# Task 1
Could you set down the exact passage of the article on supplement-linked liver injury, starting with "The number of" and going on through "a liver transplant."?
# Task 2
Which kinds of medication or product does the article on supplement-linked liver injury list as involved in the 69 non-paracetamol liver injury cases?
═════ Selected excerpt
The number of patients being admitted to hospital with severe liver injuries caused by herbal and dietary supplements claiming to promote muscle growth or weight loss is increasing, with some people harmed so severely they required a liver transplant.
A study led by Dr Emily Nash from the Royal Prince Alfred hospital examined hospital records of 184 adults admitted to the AW Morrow Gastroenterology and Liver Centre with drug-induced liver injury between 2009 and 2020. She and her co-authors found liver injury cases linked to herbal and dietary supplements increased from two out of 11 patients (15%) during 2009–11, to 10 out of 19 patients (47%) during 2018–20.
Liver injury from overdose from paracetamol, a widely used medication to treat fever and pain, and antibiotics, is common, and the authors found 115 patients with paracetamol-related drug-induced liver injury during the study period. Of the 69 with non-paracetamol liver injury, 19 cases involved antibiotics, 15 involved herbal and dietary supplements, and the rest involved anti-tuberculosis or anti-cancer medications.
Transplant-free survival was also worse for non-paracetamol liver injury, the study, published in the Medical Journal of Australia on Monday, found. A co-author of the paper, specialist transplant hepatologist Dr Ken Liu, said he felt compelled to conduct the study because he was noticing more patients with liver injuries from drugs not typically associated with liver harm.
“I was starting to see injury in patients admitted with liver injury after using bodybuilding supplements for males or weight loss supplements in females,” he said. “I just decided I better do a study on it to see if my hunch that more of these substances were causing these injuries was true.”
Liu and his colleagues said there needed to be more rigorous regulatory oversight for supplements and other alternative and natural therapies. They also noticed almost half the patients with supplement-induced severe liver injury had non-European ethnic backgrounds. Liu said more culturally appropriate community education about the risks of supplements was needed.
Ken Harvey, public health physician and president of Friends of Science in Medicine, said it was important to note that Liu’s study only examined the most severe cases of supplement-induced liver harm and that the actual rate of harm was likely much higher.
“The study only examines severe cases admitted to a specialised liver unit; they cannot be extrapolated to the overall incidence of complementary medicine associated liver injury in Australia,” Harvey said.
In 2018, the drugs regulator, the Therapeutic Goods Administration (TGA), introduced the Therapeutic Goods (Permissible Indications) Determination. Manufacturers of complementary medicines could no longer make up their own list of benefits associated with their products, known as “indications”, but had to choose from a TGA-approved list.
══════════
═════ Available data
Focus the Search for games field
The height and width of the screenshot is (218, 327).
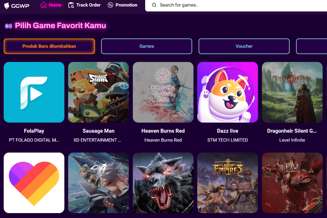236,5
══════════
# Output 1
The number of patients being admitted to hospital with severe liver injuries caused by herbal and dietary supplements claiming to promote muscle growth or weight loss is increasing, with some people harmed so severely they required a liver transplant.

# Output 2
- Antibiotics
- Herbal and dietary supplements
- Anti-tuberculosis medications
- Anti-cancer medications